You need the following ingredients, one egg hopper and two regular hoppers, preferably both steaming slightly fresh off the stove. The other essential ingredients are a spicy parippu (or dhal) curry, redolent with turmeric and a whiff of garlic, a good sharp katta sambol and a meat curry of some sort. The poison I picked for myself today was a lovely, orangey prawn curry. What I like to do then is rip an end of the crispy shell and carefully, with surgical precision work the rip down to where the brown of the appa meets the gooey whiteness of the egg, glistening with minute salt crystals and spotted with black pepper. I then further this incision about half a centimeter into the egg white, take a right angle, a few more centimeters and then another right angle and up. This gives me a rectangular piece of hopper with a sliver of egg white which I then, with a pleased chuckle to myself, proceed to dip into the parippu, diluting the egg white into a dull yellow, brightening it up with a bit off the red katta sambol, wrapping the whole parcel around a curled up shrimp and popping the result into my mouth.

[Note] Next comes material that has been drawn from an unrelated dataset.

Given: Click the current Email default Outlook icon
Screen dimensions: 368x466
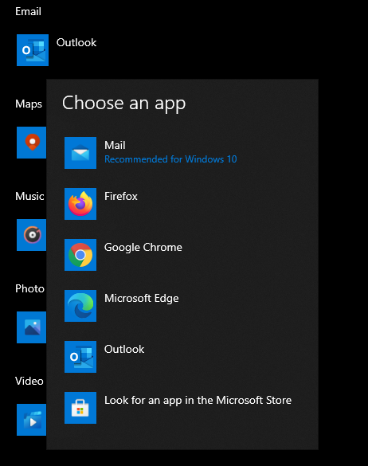Looking at the screenshot, I should 33,50.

I repeat this process until all the crispy part of the hopper is gone, leaving a disembodied yellow yolk floating in the white of the egg. Grabbing a new hopper I continue the process, scything away at the egg white until all that’s left is the yolk, shivering in its transparent sheath. That of course is when all the fun starts; with a fresh piece of hopper I dig a crispy dagger into the heart of the yolk. I time my consumption so that by this time all the prawns are gone and all that is left on the plate is the gravy from them, mixed in with the remaining parippu and sambol. Once all the yolk flows into this mix I dab the hopper into the yellow mass in the middle, gouging out pieces, sop up the mess at the bottom of the plate and continue contentedly munching away.

That is the way I eat every egg hopper that I am ever served. It usually gets me odd looks from the relatives at family functions and exasperated snorts when they realize they can’t leave the table because I take twice as long to eat my food as normal people. Not that I really care though, the hoppers are usually far too good for me to even acknowledge the disapproval. So that’s my technique for tackling the egg hopper, how do you eat yours?